> [To do] Report every line in the items below that contains the word "Policies", copying each one. Case counts.

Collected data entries

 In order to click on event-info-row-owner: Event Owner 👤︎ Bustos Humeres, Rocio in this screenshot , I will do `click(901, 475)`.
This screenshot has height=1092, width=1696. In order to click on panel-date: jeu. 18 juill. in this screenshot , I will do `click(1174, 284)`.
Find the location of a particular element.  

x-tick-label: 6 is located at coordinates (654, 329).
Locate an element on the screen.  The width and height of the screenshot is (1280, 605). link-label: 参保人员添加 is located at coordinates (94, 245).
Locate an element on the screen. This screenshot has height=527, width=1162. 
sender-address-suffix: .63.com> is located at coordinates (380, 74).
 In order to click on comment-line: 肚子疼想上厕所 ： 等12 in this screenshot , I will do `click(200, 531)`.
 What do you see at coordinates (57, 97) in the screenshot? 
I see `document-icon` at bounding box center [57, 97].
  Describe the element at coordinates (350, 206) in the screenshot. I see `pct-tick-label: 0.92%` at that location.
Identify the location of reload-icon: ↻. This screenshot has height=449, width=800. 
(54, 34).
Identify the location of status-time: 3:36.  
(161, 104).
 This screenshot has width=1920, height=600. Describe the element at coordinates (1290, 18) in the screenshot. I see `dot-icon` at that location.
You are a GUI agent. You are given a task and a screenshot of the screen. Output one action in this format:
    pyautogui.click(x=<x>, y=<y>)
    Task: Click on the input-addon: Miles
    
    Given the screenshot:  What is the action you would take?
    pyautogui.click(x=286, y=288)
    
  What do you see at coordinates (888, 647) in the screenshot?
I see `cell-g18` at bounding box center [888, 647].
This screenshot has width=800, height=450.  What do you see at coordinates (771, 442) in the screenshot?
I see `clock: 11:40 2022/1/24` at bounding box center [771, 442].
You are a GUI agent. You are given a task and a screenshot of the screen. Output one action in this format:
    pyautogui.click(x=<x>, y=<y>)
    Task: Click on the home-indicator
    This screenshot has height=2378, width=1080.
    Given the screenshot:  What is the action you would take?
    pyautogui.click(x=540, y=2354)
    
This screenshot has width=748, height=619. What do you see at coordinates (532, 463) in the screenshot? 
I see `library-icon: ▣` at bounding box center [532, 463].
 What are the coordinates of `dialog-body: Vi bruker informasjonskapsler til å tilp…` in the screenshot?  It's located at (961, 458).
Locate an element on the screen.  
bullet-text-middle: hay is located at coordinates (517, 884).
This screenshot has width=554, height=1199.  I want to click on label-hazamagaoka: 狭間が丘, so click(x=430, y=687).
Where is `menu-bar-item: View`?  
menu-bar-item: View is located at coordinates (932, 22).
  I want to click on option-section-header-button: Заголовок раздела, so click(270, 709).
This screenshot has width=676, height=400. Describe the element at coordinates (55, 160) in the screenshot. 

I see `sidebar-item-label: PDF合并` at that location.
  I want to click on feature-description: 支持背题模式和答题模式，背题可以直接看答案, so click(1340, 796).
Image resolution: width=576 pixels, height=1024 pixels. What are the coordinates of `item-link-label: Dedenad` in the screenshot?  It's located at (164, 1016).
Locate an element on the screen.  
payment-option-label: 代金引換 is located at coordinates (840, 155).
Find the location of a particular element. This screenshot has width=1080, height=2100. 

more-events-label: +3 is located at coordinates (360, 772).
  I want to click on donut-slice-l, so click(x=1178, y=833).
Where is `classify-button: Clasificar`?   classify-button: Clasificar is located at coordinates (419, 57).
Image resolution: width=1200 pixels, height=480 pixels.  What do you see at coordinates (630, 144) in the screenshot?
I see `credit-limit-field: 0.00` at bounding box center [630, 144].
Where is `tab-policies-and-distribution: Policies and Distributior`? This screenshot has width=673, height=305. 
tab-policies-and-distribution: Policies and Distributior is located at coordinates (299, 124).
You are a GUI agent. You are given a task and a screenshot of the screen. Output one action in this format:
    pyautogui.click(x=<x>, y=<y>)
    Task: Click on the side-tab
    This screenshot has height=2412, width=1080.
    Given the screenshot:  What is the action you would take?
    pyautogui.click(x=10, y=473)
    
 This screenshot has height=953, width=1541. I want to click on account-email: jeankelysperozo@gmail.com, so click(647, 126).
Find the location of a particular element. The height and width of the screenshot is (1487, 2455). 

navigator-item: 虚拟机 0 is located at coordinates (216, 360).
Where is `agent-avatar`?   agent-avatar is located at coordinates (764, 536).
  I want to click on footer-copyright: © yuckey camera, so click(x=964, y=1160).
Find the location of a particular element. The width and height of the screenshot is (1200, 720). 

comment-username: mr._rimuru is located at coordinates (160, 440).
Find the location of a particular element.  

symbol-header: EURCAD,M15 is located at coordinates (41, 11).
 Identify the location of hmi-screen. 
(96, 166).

> [Problem solution]
Where is `tab-policies-and-distribution: Policies and Distributior`? This screenshot has width=673, height=305. 
tab-policies-and-distribution: Policies and Distributior is located at coordinates (299, 124).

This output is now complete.